(Stored data entries)
________________________________________

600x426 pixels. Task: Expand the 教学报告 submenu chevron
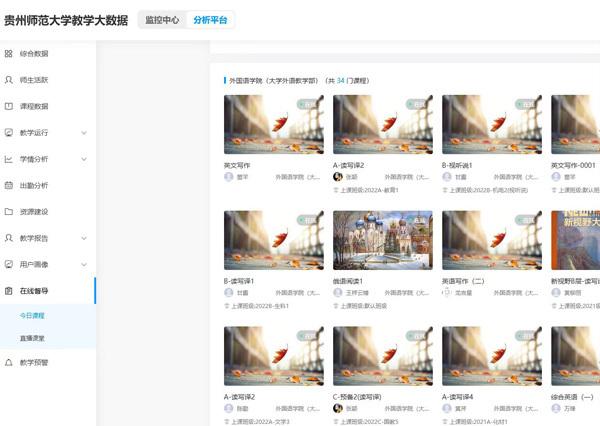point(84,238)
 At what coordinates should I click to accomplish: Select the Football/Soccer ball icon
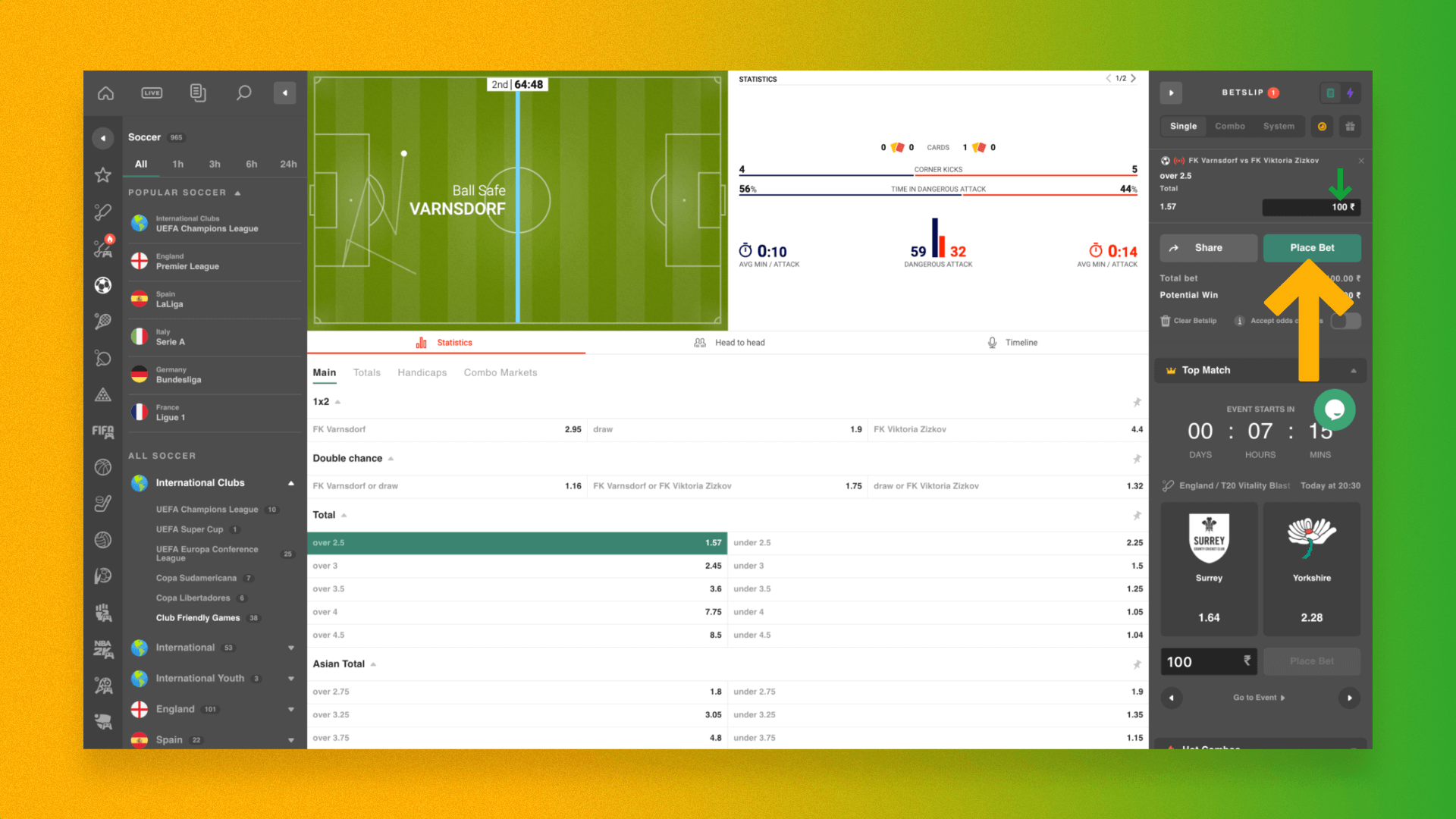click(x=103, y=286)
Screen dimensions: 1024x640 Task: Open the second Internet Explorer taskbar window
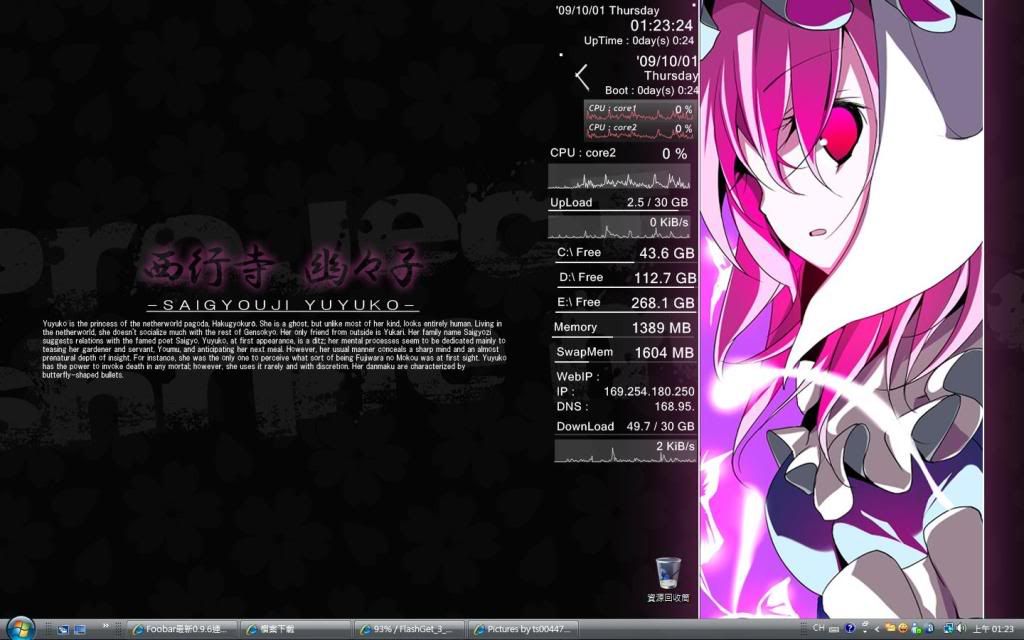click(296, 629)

________________________________________

Aim of the task:
Once the pictures are set aside, the remaining data must be transcribed exactly.

Written response:
600x426 pixels. Task: Expand the 教学报告 submenu chevron
point(84,238)
 At what coordinates should I click to accomplish: Select the Football/Soccer ball icon
click(x=103, y=286)
Screen dimensions: 1024x640 Task: Open the second Internet Explorer taskbar window
click(296, 629)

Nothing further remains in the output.